[EXERCISE PROMPT]
Convert the records below, from the line containing "Switch to the E weekly timeframe" through the end of the records, into a two-column CSV with the columns "instruction" and "target". Use one row per record, put each value in a single quoted field with line breaks replaced by spaces, and leave out the pictures.

[Entries for locating words and elements]
* START *
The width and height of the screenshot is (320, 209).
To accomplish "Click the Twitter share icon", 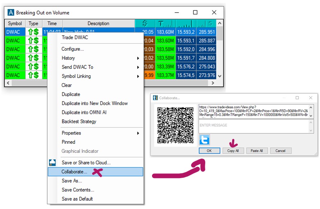I will point(204,140).
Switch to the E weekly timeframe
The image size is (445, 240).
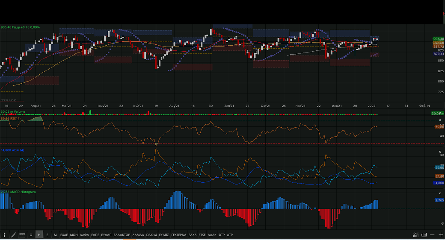pyautogui.click(x=47, y=235)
* END *
[FULL SOLUTION]
instruction,target
"Switch to the E weekly timeframe The image size is (445, 240).","pyautogui.click(x=47, y=235)"